The High Court has withdrawn the Motor Insurance Underwriting Guidelines of 2009 issued by the Insurance Regulatory Authority (IRA), thus stopping IRA from setting the industry premium rate for the motor segment.
The guidelines, which were issued by IRA in 2010 on account of underperformance in the sector, pushed upwards the motor private segment premiums from a blanket flat rate of 4.0 percent of the value of the car to a cap of 7.5 percent with a discount of 10.0 percent for each year of no claim to a minimum of 4.5 percent.
Despite the set rate, price undercutting has been ongoing in the insurance industry as a result of cut-throat competition in the business segment leading to losses in the motor class of business. This ruling will allow for insurers to charge premium rates of their own choosing, and with the introduction of the risk-based capital regime, most insurance companies have increased premium rates as they align premiums to be proportionate to the risk being insured.
Anytime there is external interference, such as with quotas, minimum wages or legislations; there is either excess supply or demand, which leads to a deadweight loss in the economy and ineffective allocation of resources.
The court ruling comes at a time when the National Transport and Safety Authority (NTSA) is set to roll out digital driving licenses, while the IRA plans to have underwriters share customer information with Credit Reference Bureaus (CRB) to curb fraud.

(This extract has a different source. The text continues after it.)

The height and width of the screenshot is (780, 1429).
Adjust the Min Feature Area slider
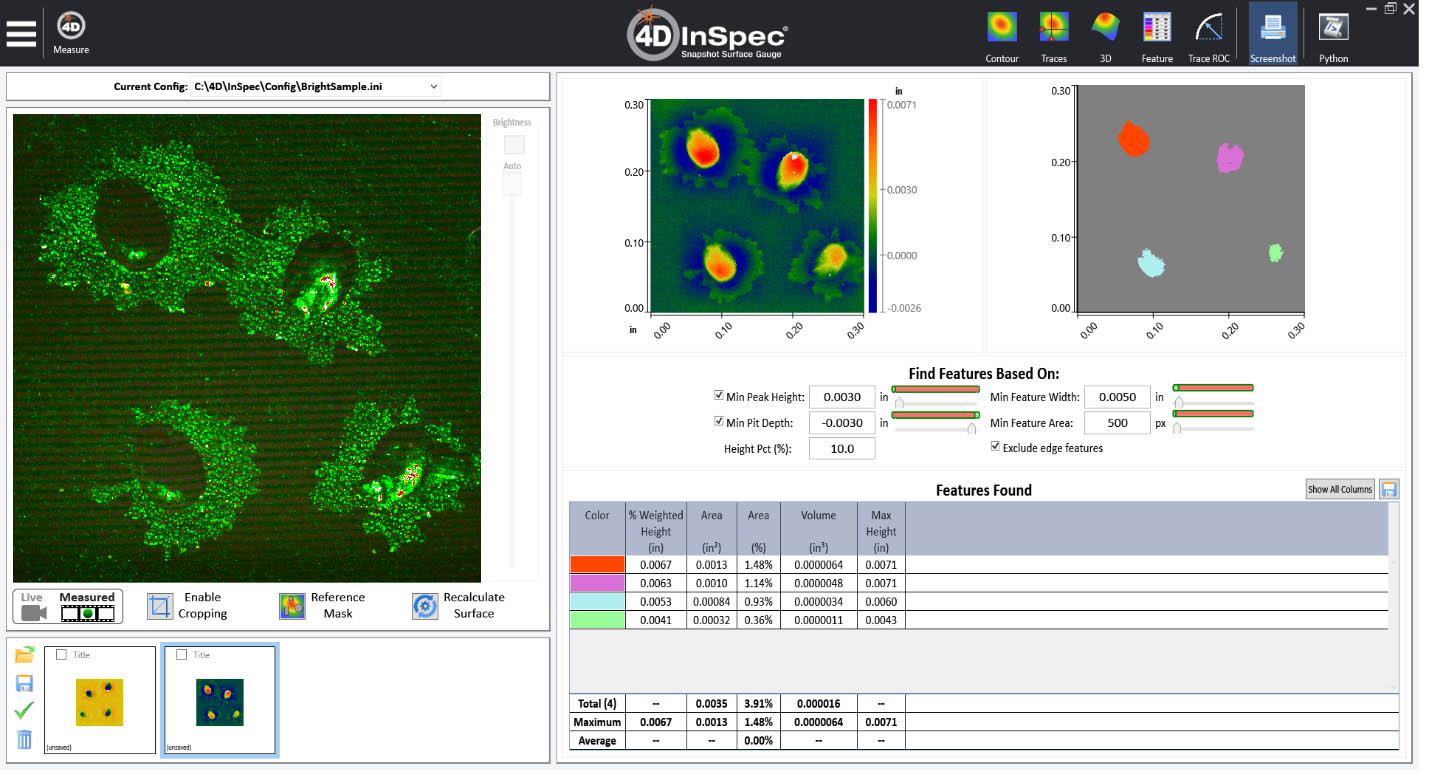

On implementation of these changes, insurance firms will be better placed in developing and pricing products in line with each customer’s risk profile, thus increasing the profitability of the segment going forward. We hope that the trend to do away with regulatory or industry set fees will percolate its way into other areas such as legal fees, architectural fees, quantity surveying fees, and other areas that continue to set fee scales.